A arte e a cultura são duas áreas muitíssimo subjetivas. Se, por um lado, a Dona Maria acha mais interessante ir ao teatro para enriquecer os seus conhecimentos culturais, por outro, o Senhor José prefere ler. Nem todos temos a mesma interpretação do que é cultura e isso não pode ser visto como uma ameaça ou com desprezo. Devia ser a Dona Maria a poder definir o que quer ver, de forma totalmente livre de coerção, e não o Estado a incitar o que é mais ou menos profícuo culturalmente.

Com a atribuição de subsídios a um setor em vez de outro, o Estado, entidade soberana que representa o interesse de cada um dos cidadãos, está a escolher pelos Portugueses. Em vez de ser a Dona Maria a decidir o que é a cultura e de que forma a deve apoiar, é um ministério desconhecedor das suas preferências que escolhe por ela.

Informação fornecida.
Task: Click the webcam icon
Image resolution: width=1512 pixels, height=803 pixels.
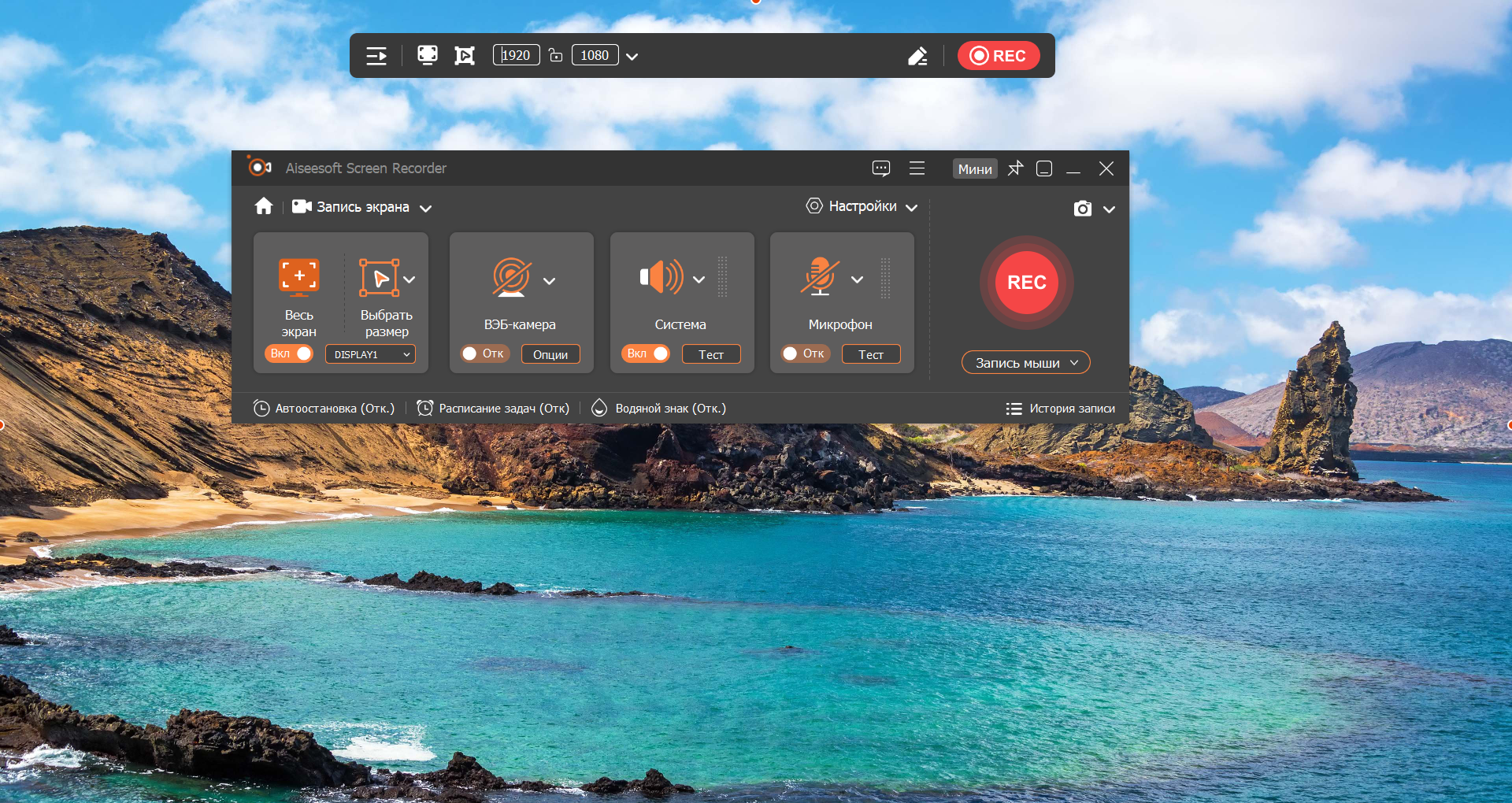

Conjunto de tarefas.
1 - Segundo o texto sobre os subsídios do Estado à cultura, por que razão se considera que o Estado está a escolher pelos Portugueses? Responda em uma a três frases.
2 - Enumere todos os sujeitos a quem o texto sobre os subsídios do Estado à cultura atribui uma preferência ou uma escolha.
3 - Retome o texto sobre os subsídios do Estado à cultura a partir do ponto em que termina.

Respostas escritas.
1 - O Estado está a escolher pelos Portugueses porque atribui subsídios a um setor em vez de outro. Assim, em vez de ser a Dona Maria a decidir o que é a cultura e de que forma a deve apoiar, é um ministério desconhecedor das suas preferências que escolhe por ela.

2 -
- A Dona Maria, que acha mais interessante ir ao teatro.
- O Senhor José, que prefere ler.
- O Estado, que está a escolher pelos Portugueses.
- Um ministério desconhecedor das preferências da Dona Maria, que escolhe por ela.

3 -
O argumento dado por muita gente que defende a intervenção estatal nos setores artísticos, é de que sem o suporte financeiro do Estado a maioria das instituições culturais não conseguiria sobreviver. Sem elas, muitos empregos seriam perdidos e, consequentemente, muitas vidas seriam abandonadas.

Este raciocínio é, em parte, verdadeiro. De facto, se o Estado pusesse um fim aos subsídios na cultura, muitas pequenas instituições desapareceriam. Isso revela o quão dependente de nós, contribuintes, está este setor, e o quão pequena é a autonomia do setor cultural português. Mas a outra parte do argumento já não é tão séria.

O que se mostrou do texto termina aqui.